By Yair Cohen, Solicitor specialising in internet and media law

What the 2026 Crime and Policing Act changes for adult content

The new pornography offences, who they affect, and why audio and text are treated differently

The Crime and Policing Act 2026 creates new criminal offences around certain kinds of pornographic images, but every one of them is written to catch images, so audio-only and text-only work stays outside them. The new offences cover pornographic images of strangulation and suffocation, images depicting incest or people who appear to be related, and images of sexual activity where a participant is or is pretending to be under 16. This guide explains what the new offences do, why the image-only wording matters so much, the one trap where sound can pull a video into scope, and the indirect effects creators should plan for.

We act for adult creators and performers who want to understand what is actually changing rather than react to headlines. The short summary is that these reforms tighten the law at the visual end of the market, and their direct effect on pure audio or text is nil, but their indirect effects, on platforms, payment processors and the wider legal climate, are real and worth getting ahead of.

The new offences, in outline

The reforms follow the Independent Pornography Review and target specific categories of image. There are three groups to be aware of. First, offences covering pornographic images of strangulation or suffocation, reflecting long-standing concern about the normalisation of choking in adult content. Second, offences covering images that depict penetrative sex between people a reasonable person would think are related, or pretending to be related, extending in defined ways to certain step-relations. Third, offences covering images of sexual activity where a participant is, or is pretending to be, under 16, with a carve-out so that someone is not treated as pretending to be under 16 where it is fanciful that they actually are. Each creates possession and publication-style offences of the kind already familiar from the extreme-pornography regime.

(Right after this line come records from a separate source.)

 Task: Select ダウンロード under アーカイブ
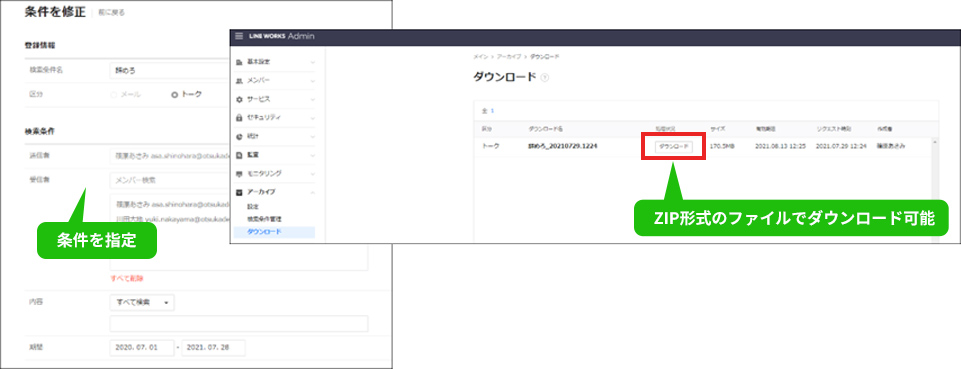click(264, 232)
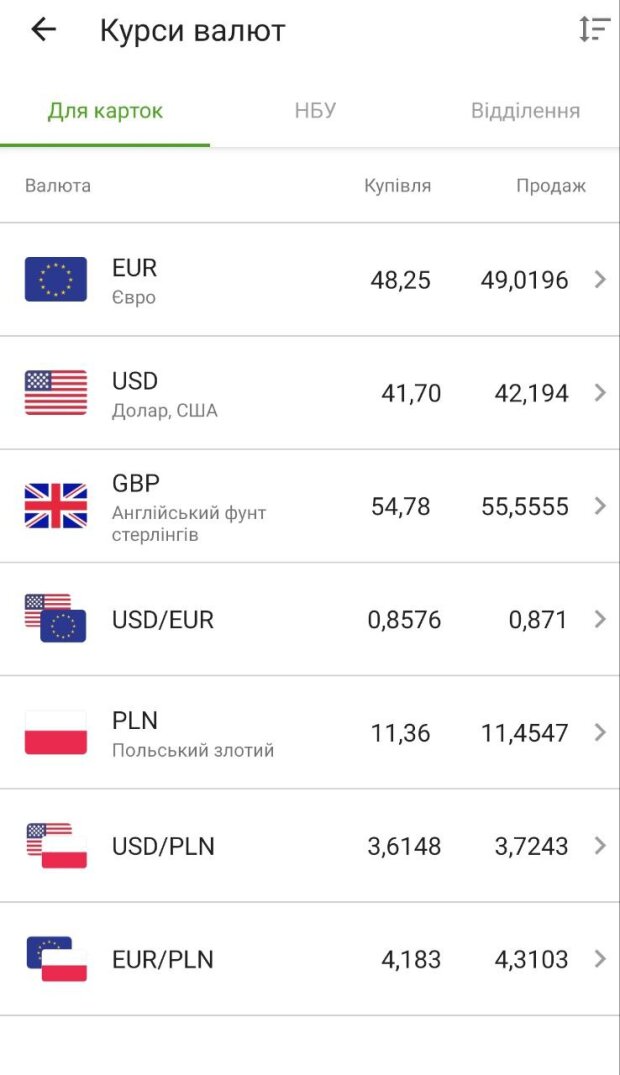620x1075 pixels.
Task: Expand the EUR row chevron
Action: click(x=600, y=280)
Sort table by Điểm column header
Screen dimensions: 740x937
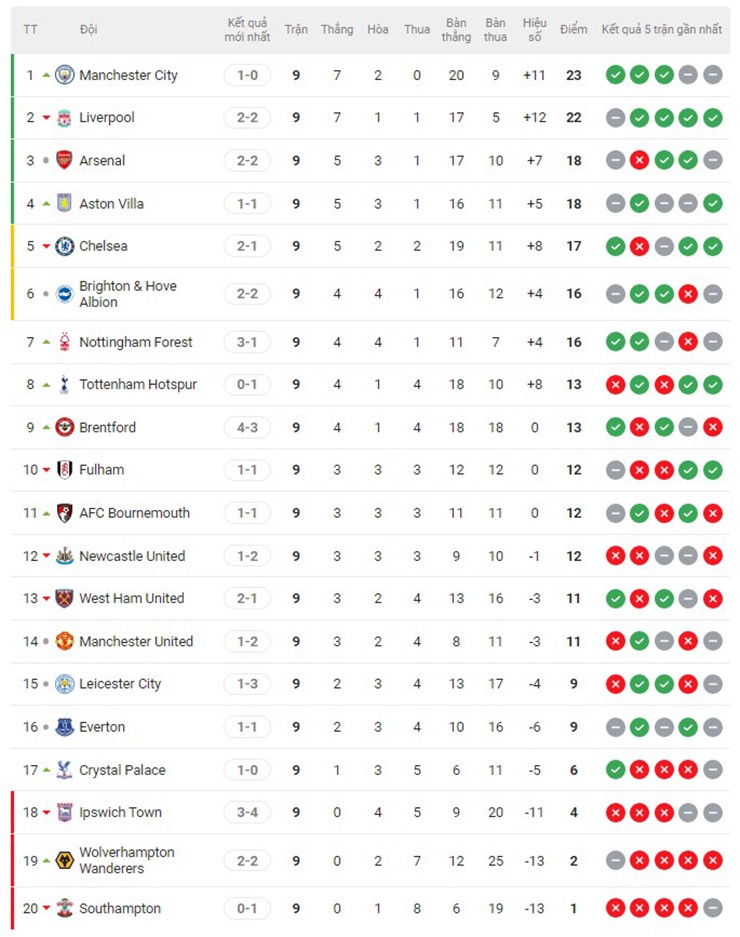pos(573,29)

Why "image" is the word that matters

The reason these offences do not touch audio is a single definitional choice: they all borrow the existing image-only definition. That definition covers a moving or still image produced by any means, or data that can be converted into such an image. A sound recording is neither an image nor convertible into one, so it falls outside the new offences just as it falls outside the older extreme-pornography offence. Written material is outside them too. So an audio roleplay, however extreme its themes, is not caught by the 2026 image offences, and neither the creator nor a listener commits one of these offences in relation to audio alone.

This is not an accident or a loophole to be nervous about, it is how Parliament drew the line. When Parliament turned its mind to adults pretending to be minors in 2026, it criminalised images and left the position on sound recordings unchanged. That deliberate choice is itself a useful point when the older Obscene Publications Act is applied to audio, because a court should be slow to use the 1959 Act to do work that Parliament declined to give the modern offence.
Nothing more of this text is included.